Enrichment culturing was conducted in anaerobically prepared basal salts medium (4) amended with lactate (2 mM) and anthraquinone-2,6-disulfonate (AQDS; 1 mM) and inoculated with antimony-contaminated sediment (containing 12.0 mg kg−1 Sb) collected from a former mine site (Ehime, Japan). The cultures were incubated at 25°C, and positive AQDS reduction was visually identified by the production of orange anthrahydroquinone-2,6-disulfonate (AHQDS) (5). Serially diluted positive enrichments were inoculated onto Luria broth plates and incubated aerobically. The colonies were restreaked for isolation, and the obtained pure culture was identified as a Gram-negative Cupriavidus sp. by sequencing the 16S rRNA gene and designated strain IK-TO18.

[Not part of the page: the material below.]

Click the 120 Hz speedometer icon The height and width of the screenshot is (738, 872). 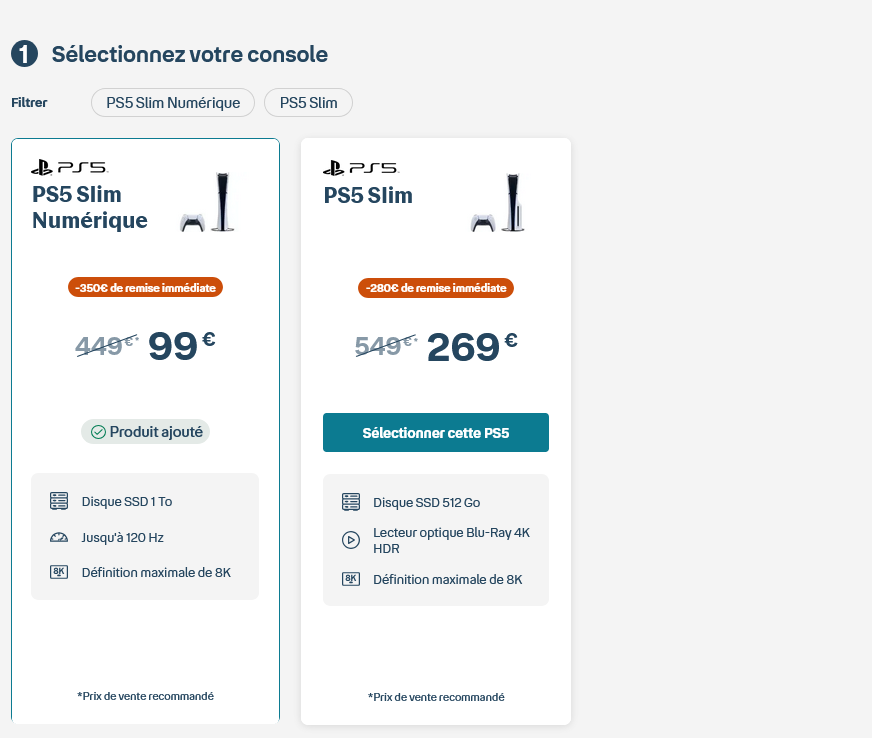(59, 537)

Strain IK-TO18 was grown in basal salts medium with lactate under anaerobic conditions, as described above. Genomic DNA was extracted using the MoBio PowerSoil DNA isolation kit (Qiagen) and fragmented into an average size of 350 bp using an M220 sonicator (Covaris Inc., MA). A paired-end library (insert size, ∼350 bp) was prepared using the NEBNext Ultra DNA library prep kit for Illumina (New England BioLabs). Genome sequencing was performed on the HiSeq X sequencing platform (Illumina, San Diego, CA) at the National Institute for Environmental Studies. A total of 11,668,203 raw paired-end reads were generated (2 × 150 bp), and low-quality sequences (Q ≤ 13) were removed using the Trim_Reads tool implemented in CLC Genomic Workbench 20.0.2 (GW; Qiagen). The sequences were assembled by de novo assembly in slow mode in GW with default parameters, except for the minimum contig length (500) and word size (30). The resulting 109 contigs had an N50 value of 230,767 bp and a maximum contig length of 531,585 bp. The draft genome sequence of strain IK-TO18 was 7,423,042 bp long, with 231.0× genome coverage and a G+C content of 66.1%. Annotation was conducted using the NCBI Prokaryotic Genome Annotation Pipeline (6), resulting in 6,605 predicted protein-coding sequences, 63 tRNAs, and 3 complete rRNAs (1 copy each of 5S, 16S, and 23S). BLASTn analysis of the 16S rRNA gene showed that this strain is closely related to other Cupriavidus strains (sequence identity, >98%), such as the copper-resistant bacterium Cupriavidus necator strain N-1 (GenBank accession number NR_102851.1) (3).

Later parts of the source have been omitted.